* **Your task**
In the listing below, find the line with "Open the 'Fundação: Sapatas", then repeat exactly every line from the top through that one.

* **Data extract**

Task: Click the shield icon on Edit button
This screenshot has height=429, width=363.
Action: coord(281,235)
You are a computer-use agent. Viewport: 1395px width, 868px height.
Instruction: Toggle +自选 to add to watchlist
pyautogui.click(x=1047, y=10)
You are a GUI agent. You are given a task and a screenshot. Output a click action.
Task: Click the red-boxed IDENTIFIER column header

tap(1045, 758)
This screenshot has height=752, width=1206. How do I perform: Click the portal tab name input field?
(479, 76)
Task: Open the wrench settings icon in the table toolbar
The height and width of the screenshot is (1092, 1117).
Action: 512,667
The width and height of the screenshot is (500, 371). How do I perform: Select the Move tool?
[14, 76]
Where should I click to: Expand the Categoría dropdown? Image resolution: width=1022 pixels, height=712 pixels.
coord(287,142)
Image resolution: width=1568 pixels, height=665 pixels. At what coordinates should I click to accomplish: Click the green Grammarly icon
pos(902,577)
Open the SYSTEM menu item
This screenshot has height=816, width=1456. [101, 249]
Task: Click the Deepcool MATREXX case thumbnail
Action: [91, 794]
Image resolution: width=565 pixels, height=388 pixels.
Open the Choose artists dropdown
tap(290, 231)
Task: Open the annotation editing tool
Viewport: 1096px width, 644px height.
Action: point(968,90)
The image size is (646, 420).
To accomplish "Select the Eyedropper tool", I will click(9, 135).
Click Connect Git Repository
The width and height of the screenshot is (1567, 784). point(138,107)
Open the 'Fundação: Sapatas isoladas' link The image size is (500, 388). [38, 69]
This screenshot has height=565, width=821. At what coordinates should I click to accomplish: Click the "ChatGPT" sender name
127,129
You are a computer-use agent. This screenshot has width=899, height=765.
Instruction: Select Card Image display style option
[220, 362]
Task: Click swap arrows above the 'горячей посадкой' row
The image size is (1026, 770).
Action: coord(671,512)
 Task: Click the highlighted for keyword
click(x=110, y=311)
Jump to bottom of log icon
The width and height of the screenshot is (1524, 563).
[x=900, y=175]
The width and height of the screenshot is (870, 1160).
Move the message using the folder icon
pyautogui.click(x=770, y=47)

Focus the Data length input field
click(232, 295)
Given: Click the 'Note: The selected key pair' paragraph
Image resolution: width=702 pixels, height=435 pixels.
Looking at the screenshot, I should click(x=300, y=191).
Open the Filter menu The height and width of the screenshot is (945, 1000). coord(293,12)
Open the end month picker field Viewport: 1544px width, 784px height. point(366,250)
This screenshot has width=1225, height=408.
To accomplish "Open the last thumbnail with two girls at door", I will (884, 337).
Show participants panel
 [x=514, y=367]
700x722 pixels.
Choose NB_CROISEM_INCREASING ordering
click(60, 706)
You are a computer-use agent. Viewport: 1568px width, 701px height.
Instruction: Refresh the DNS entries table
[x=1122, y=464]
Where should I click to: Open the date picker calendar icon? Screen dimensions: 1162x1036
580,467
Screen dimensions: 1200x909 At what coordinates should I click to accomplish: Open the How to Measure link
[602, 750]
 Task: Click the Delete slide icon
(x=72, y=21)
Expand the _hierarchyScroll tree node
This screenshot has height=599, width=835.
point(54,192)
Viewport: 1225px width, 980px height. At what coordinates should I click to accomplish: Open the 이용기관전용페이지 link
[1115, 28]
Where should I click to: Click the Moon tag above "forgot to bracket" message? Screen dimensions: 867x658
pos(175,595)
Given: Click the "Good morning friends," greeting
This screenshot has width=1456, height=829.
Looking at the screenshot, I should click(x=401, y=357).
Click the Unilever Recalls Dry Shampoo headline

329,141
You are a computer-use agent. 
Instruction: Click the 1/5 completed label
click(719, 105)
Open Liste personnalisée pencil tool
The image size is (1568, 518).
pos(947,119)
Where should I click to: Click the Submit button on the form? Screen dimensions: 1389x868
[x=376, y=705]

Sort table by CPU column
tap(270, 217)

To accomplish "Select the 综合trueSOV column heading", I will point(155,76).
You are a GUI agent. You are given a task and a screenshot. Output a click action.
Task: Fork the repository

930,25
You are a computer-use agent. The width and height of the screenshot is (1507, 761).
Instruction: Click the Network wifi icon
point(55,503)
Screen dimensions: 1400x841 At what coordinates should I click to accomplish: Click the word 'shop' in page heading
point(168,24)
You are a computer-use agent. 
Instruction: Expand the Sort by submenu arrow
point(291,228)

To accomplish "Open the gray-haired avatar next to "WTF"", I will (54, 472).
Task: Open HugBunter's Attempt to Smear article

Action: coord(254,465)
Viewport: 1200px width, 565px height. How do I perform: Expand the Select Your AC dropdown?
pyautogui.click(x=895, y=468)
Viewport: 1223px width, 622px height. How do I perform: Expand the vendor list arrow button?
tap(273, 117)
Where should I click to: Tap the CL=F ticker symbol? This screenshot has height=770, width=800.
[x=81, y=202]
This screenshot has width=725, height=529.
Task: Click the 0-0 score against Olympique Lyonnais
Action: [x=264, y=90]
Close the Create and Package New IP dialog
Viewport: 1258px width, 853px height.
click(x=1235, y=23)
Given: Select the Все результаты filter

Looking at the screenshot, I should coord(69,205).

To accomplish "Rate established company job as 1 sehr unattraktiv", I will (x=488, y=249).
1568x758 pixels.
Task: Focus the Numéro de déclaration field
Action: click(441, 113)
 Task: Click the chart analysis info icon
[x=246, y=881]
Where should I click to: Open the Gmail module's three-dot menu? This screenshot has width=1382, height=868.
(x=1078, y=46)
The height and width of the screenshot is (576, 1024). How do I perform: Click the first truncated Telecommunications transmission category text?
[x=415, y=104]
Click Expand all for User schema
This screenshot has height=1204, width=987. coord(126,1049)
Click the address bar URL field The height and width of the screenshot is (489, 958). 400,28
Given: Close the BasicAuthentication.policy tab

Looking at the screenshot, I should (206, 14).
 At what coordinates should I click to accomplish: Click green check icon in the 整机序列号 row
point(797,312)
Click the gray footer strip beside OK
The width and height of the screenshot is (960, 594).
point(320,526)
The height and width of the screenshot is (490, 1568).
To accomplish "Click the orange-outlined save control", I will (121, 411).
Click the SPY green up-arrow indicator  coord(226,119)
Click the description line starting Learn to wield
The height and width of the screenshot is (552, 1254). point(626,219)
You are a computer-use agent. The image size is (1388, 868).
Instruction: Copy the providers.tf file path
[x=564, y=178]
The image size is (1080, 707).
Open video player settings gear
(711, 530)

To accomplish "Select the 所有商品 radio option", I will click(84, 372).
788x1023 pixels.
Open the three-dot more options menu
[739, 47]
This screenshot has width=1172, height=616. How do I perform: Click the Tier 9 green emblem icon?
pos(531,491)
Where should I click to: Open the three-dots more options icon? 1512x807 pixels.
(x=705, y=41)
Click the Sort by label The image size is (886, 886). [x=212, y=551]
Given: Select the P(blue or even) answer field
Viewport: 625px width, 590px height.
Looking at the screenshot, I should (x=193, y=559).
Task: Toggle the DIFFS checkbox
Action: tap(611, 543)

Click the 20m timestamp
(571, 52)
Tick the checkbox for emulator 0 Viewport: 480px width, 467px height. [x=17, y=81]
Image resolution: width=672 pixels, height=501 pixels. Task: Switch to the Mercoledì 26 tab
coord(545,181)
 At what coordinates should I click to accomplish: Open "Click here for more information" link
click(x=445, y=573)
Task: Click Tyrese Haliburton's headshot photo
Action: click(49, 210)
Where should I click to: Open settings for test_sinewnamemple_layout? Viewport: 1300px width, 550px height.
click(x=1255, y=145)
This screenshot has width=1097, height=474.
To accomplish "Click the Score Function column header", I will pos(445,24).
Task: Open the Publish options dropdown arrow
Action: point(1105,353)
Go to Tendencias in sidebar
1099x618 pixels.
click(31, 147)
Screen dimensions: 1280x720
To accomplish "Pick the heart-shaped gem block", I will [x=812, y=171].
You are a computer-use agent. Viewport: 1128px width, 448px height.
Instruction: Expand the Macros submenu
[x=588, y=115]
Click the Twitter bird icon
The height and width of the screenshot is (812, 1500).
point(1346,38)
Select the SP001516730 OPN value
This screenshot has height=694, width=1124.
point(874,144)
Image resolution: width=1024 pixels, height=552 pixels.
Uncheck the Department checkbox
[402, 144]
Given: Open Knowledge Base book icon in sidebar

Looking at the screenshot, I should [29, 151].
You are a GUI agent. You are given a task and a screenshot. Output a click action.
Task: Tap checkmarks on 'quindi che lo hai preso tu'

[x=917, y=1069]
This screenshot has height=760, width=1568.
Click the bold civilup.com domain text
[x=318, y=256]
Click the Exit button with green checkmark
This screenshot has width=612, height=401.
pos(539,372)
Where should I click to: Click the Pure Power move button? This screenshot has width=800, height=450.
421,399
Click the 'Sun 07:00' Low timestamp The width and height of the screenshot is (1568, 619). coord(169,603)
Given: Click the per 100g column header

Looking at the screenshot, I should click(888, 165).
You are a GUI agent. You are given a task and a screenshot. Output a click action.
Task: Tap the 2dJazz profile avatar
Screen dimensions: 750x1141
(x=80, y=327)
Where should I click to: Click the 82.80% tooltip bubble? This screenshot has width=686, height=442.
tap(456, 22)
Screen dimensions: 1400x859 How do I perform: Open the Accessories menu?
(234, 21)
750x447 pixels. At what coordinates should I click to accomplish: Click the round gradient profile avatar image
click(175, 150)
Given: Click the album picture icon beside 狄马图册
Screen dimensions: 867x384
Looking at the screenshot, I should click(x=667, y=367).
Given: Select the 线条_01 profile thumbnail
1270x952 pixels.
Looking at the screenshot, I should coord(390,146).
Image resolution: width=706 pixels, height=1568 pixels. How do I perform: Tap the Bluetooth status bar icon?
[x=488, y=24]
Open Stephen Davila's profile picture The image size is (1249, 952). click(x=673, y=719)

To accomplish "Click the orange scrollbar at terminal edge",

* **Solution below**
Task: Click the shield icon on Edit button
This screenshot has height=429, width=363.
Action: coord(281,235)
You are a computer-use agent. Viewport: 1395px width, 868px height.
Instruction: Toggle +自选 to add to watchlist
pyautogui.click(x=1047, y=10)
You are a GUI agent. You are given a task and a screenshot. Output a click action.
Task: Click the red-boxed IDENTIFIER column header

tap(1045, 758)
This screenshot has height=752, width=1206. How do I perform: Click the portal tab name input field?
(479, 76)
Task: Open the wrench settings icon in the table toolbar
The height and width of the screenshot is (1092, 1117).
Action: 512,667
The width and height of the screenshot is (500, 371). How do I perform: Select the Move tool?
[14, 76]
Where should I click to: Expand the Categoría dropdown? Image resolution: width=1022 pixels, height=712 pixels.
coord(287,142)
Image resolution: width=1568 pixels, height=665 pixels. At what coordinates should I click to accomplish: Click the green Grammarly icon
pos(902,577)
Open the SYSTEM menu item
This screenshot has height=816, width=1456. [101, 249]
Task: Click the Deepcool MATREXX case thumbnail
Action: [91, 794]
Image resolution: width=565 pixels, height=388 pixels.
Open the Choose artists dropdown
tap(290, 231)
Task: Open the annotation editing tool
Viewport: 1096px width, 644px height.
Action: point(968,90)
The image size is (646, 420).
To accomplish "Select the Eyedropper tool", I will click(9, 135).
Click Connect Git Repository
The width and height of the screenshot is (1567, 784). point(138,107)
Open the 'Fundação: Sapatas isoladas' link The image size is (500, 388). [38, 69]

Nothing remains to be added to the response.